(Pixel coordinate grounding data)
####################

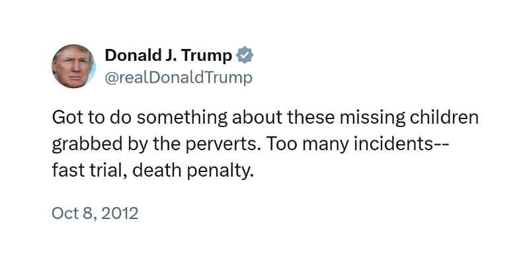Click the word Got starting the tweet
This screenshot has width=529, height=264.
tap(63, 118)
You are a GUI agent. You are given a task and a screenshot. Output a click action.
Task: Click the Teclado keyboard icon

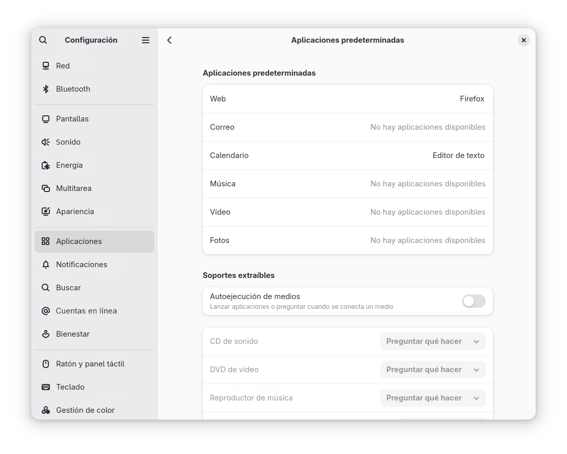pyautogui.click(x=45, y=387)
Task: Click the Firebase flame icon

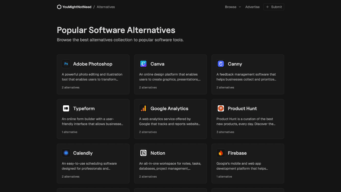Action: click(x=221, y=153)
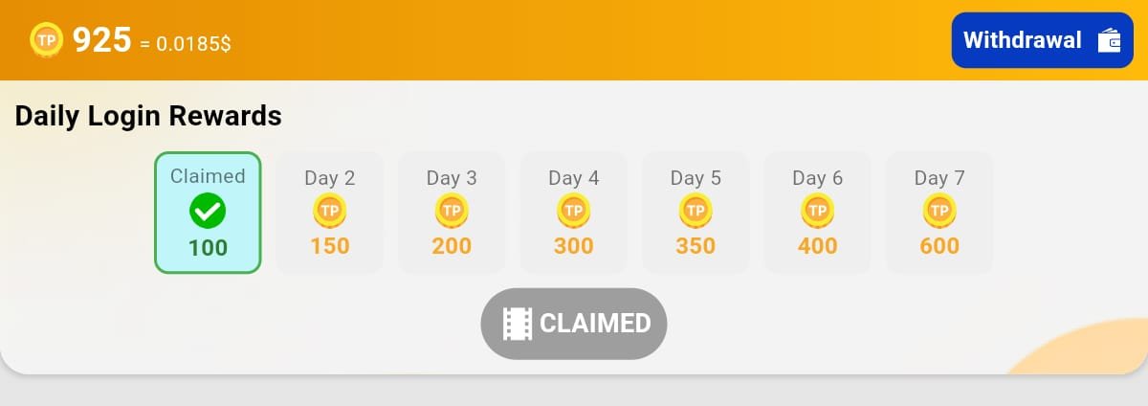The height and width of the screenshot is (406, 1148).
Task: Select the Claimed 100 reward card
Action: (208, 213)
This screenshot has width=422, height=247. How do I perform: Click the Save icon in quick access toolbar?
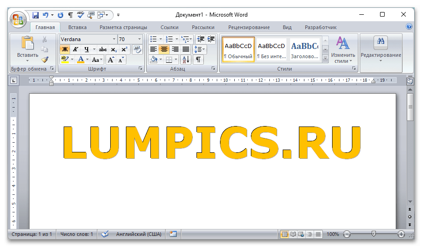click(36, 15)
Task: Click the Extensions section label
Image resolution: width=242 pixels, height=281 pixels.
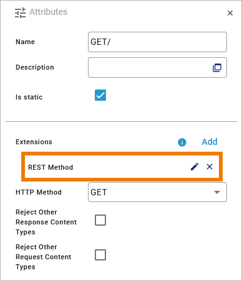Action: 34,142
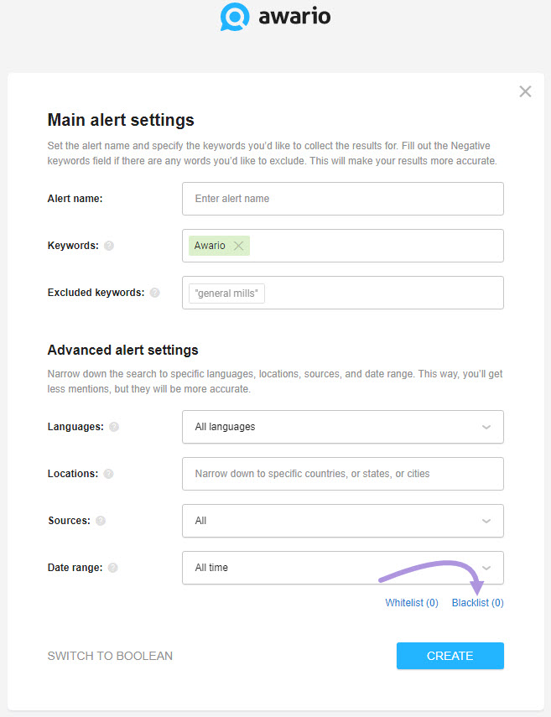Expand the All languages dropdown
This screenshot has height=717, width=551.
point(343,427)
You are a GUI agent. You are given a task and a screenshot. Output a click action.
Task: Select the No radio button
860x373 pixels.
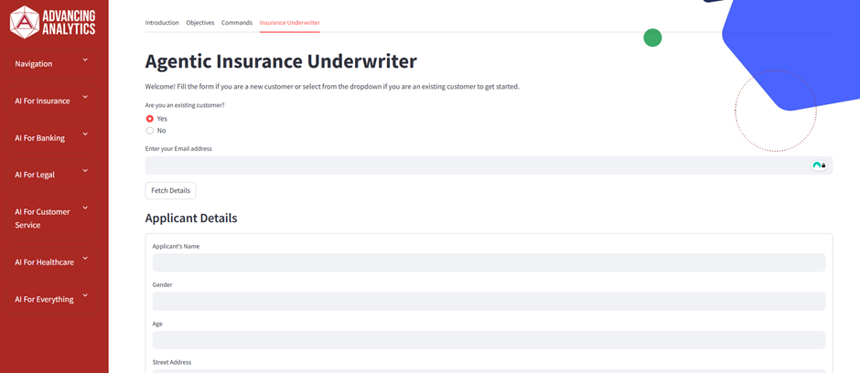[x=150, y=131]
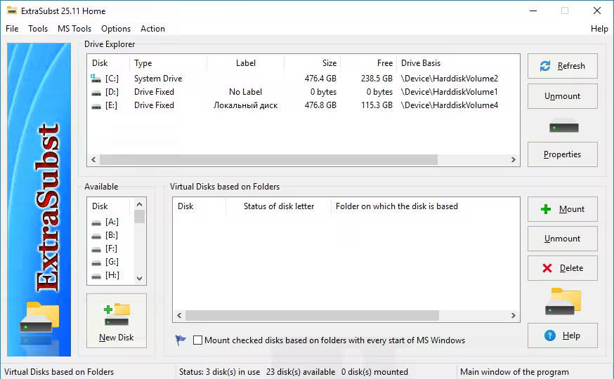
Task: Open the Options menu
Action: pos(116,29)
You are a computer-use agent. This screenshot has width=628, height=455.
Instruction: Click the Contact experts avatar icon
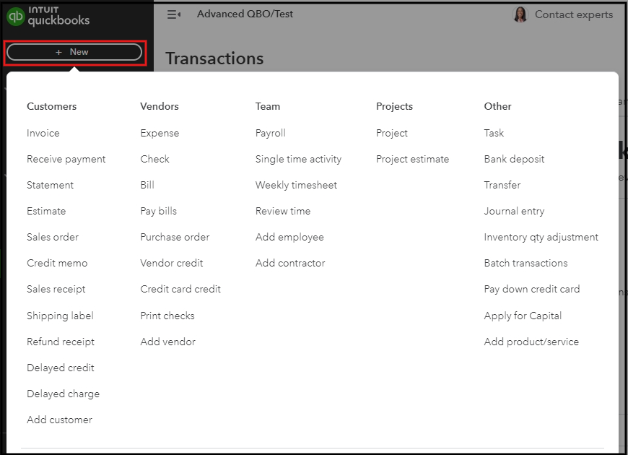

####################

What the task asks. No pictures belong in the answer. It must repeat exactly the lines from the line with "Task: Click the Teclado keyboard icon" through the final line of the records.

Solution to the exercise.
Task: Click the Teclado keyboard icon

pyautogui.click(x=45, y=387)
Task: Click the Firebase flame icon

Action: click(x=221, y=153)
The height and width of the screenshot is (406, 1148).
Task: Select the Claimed 100 reward card
Action: (208, 213)
This screenshot has width=422, height=247. How do I perform: Click the Save icon in quick access toolbar?
click(36, 15)
Task: Click the Extensions section label
Image resolution: width=242 pixels, height=281 pixels.
Action: 34,142
Expand the All languages dropdown
This screenshot has height=717, width=551.
point(343,427)
You are a GUI agent. You are given a task and a screenshot. Output a click action.
Task: Select the No radio button
860x373 pixels.
[x=150, y=131]
Task: Open the Options menu
Action: pos(116,29)
You are a computer-use agent. This screenshot has width=628, height=455.
Instruction: Click the Contact experts avatar icon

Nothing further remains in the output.